Menurut pandangan penulis, pemikiran Harvey Starr mengenai hukum hukum internasional dipengaruhi oleh perspektif kaum realis liberalis dalam masalah keteraturan dalam sistem internasional. Di satu sisi, Starr percaya pada pandangan realis yang mengatakan bahwa karakter dunia internasional adalah anarchy, dimana dengan absennya keberadaan badan eksekutif yang dapat memaksakan hukum internasional pada setiap negara yang berdaulat, negara-negara tersebut akan cenderung memiliki perbedaan pemahaman dalam menanggapi masalah tertentu. Sehingga konflik dan perpecahan menjadi sangat mungkin untuk terjadi ).
Di sisi lain Starr percaya pada pandangan liberalis bahwa dalam keadaan sistem internasional saat ini yang memiliki hubungan antar unit yang semakin kompeks dan saling ketergantungan satu sama lain. Hukum internasional yang dihasilkan dari kesepakatan negara-negara dapat secara efektif menyelesaikan perbedaan pemahaman dan kepentingan antar negara dalam sistem anarchy tersebut, karena adanya mekanisme sanksi dan prosedur yang bersifat informal ).
Meskipun memiliki dasar pendapat yang sama dengan Starr, Cali dan Nye memberikan analisis yang berbeda untuk menjelaskan efektifitas hukum internasional dalam menciptakan keteraturan dalam sistem internasional saat ini. Cali menjelaskan dukungannya terhadap keberadaan hukum internasional dengan memberikan analisis mengenai kekuatan yang mendorong negara atau aktor internasional lain untuk mematuhi hukum internasional dengan menekankan penjelasannya pada konsep will dan consent. Cali menggunakan pandangan positivis untuk memudahkan membandingkan keterkaitan kedua konsep tersebut dalam hukum internasional. Di lain pihak Nye lebih menekankan pada analis pemahaman hukum dalam konteks internasional dan domestik.
Melalui perbandingan tersebut, Nye menunjukan bahwa efektifitas penggunaan hukum internasional dan hukum domestik sangatlah berbeda, sehingga wajar bila konflik kekuatan yang intens antar negara dalam sistem internasional akan selalu dalam keadaan tertentu karena karakteristik sistem dan hukum berada pada konteks yang berbeda ).
Selain itu Nye juga berhasil mengaitkan konsep hukum internasional dengan konsep power dengan menjelaskan hubungan complementary antara kedua konsep tersebut, sehingga menjadikan kedudukan hukum internasional dalam sistem yang anarchy dan power-centric dapat diterima.
Meskipun memiliki beberapa perbedaan dalam tingkat analisis, penulis berpendapat bahwa pada dasarnya ketiga pemikir tersebut sama-sama mendukung keberadaan hukum internasional dalam sistem internasional yang memiliki tingkat interdependency antar unit semakin tinggi saat ini, karena merupakan pedoman bagi tingkah laku setiap aktor yang terlibat didalamnya. Pedoman tersebut menimbut menimbulkan pola tingkah laku yang sesuai peraturan menjadi kebiasaan dan dapat diprediksi sehingga menimbulkan keteraturan yang berdasarkan rasa keamanan bersama.

Cuplikan Data
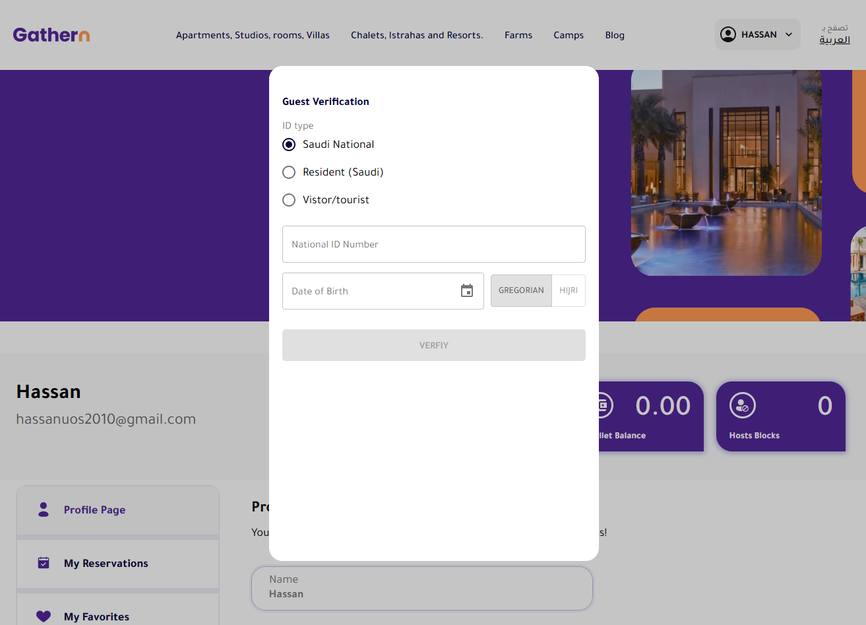Click the Profile Page person icon

tap(44, 510)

Tugas 1
Jawab pertanyaan berikut berdasarkan teks tentang hukum internasional:
(a) Menurut pandangan realis yang dipercaya Starr, apa karakter dunia internasional?
(b) Dua konsep apa yang ditekankan Cali dalam penjelasannya tentang kepatuhan pada hukum internasional?
(c) Hubungan seperti apa yang dijelaskan Nye antara konsep hukum internasional dan konsep power?
Tugas 2
Terjemahkan kalimat dari teks tentang hukum internasional ini ke dalam bahasa Inggris: "Selain itu Nye juga berhasil mengaitkan konsep hukum internasional dengan konsep power dengan menjelaskan hubungan complementary antara kedua konsep tersebut, sehingga menjadikan kedudukan hukum internasional dalam sistem yang anarchy dan power-centric dapat diterima."
Tugas 3
Teruskan teks tentang hukum internasional mulai setelah kalimat terakhirnya.
Materi di atas berdiri sendiri dan terpisah dari teks.

Hasil Latihan 1
(a) Anarchy.
(b) Will dan consent.
(c) Hubungan complementary.

Hasil Latihan 2
In addition, Nye also succeeded in linking the concept of international law with the concept of power by explaining the complementary relationship between the two concepts, thereby making the position of international law in an anarchic and power-centric system acceptable.

Hasil Latihan 3
Mekanisme prosedur dan sanksi yang bersifat informal, meskipun tidak dapat secara total menyelesaikan semua permasalahan yang ada tetapi dapat secara umum menyelesaikan ketegangan yang terjadi dalam sistem internasional yang anarchy.
Berdasarkan paparan tersebut penulis berpendapat bahwa keberadaan hukum internasional sebagai norma dan peraturan dalam sistem internasional saat ini memang diperlukan untuk mencegah dan mengatasi berbagai permasalahan yang timbul dalam hubungan antar negara. Menurut penulis hukum internasional pada dasarnya dibuat karena adanya perasaan tidak aman atau insecure dari setiap negara dalam sistem internasional yang anarchy dan tidak dapat diprediksi ini.
Hukum internasional dapat memberikan rasa aman atau security kepda setiap negara tersebut karena memberikan jaminan atas keteraturan melalui prinsip-prinsip norma, reciprocity, predictibility, dan interdependency seperti yang telah diterangkan cukup jelas oleh Starr, Cali dan Nye. Keteraturan yang tercipta melalui prinsip-prinsip dalam hukum internasional tersebut akan menjadi lebih stabil dan berkelanjutan karena pada dasarnya tidak ada negara yang mempunyai niat atau tujuan untuk melanggar peraturan dalam hukum tersebut.
Hal ini disebabkan oleh faktor cost atau kerugian yang akan diterima oleh suatu negara yang melanggar peraturan tertentu. Selain rugi karena mendapatkan sanksi atas pelanggarannya, status negara yang melanggar hukum internasional tertentu akan menurun karena dianggap mengacaukan keteraturan sistem dan merugikan negara lain sehingga status dan pengaruhnya dalam sistem internasional akan berkurang.
Selain itu, penulis melihat bahwa keadaan sistem internasional saat ini sangat mendukung posisi hukum internasional sebagai pedoman dalam mencapai keteraturan. Kenyataan bahwa hubungan antar aktor internasional yang semakin intens dan fakta bahwa isu-isu politik, ekonomi, sosial budaya, lingkungan dan keamanan dalam ranah internasional memiliki tingkat keterkaitan dan kesinambungan yang semakin tinggi. Hukum internasional semakin dibutuhkan untuk menjawab kebutuhan untuk menjawab kebutuhan akan kondisi yang teratur dalam hubungan antar negara sehingga dapat menguntungkan bagi keuntungan semua pihak.
Melihat bahwa aktor-aktor internasional terutama negara sudah semakin menyadari pentingnya kerjasama dalam rangka mencapai tujuan dan kepentingan bersama maupun pribadi, hukum internasional semakin dibutuhkan sebagai perekat dan penjaga hubungan kerja sama tersebut karena dapat menjamin akan adanya keuntungan bagi setiap anggota yang menaatinya. Oleh sebab itu hukum internasional ini sebenarnya mampu untuk menumbuhkan unity atau kesatuan antar unit dalam sistem internasional karena adanya konsensus terhadap hal yang sama.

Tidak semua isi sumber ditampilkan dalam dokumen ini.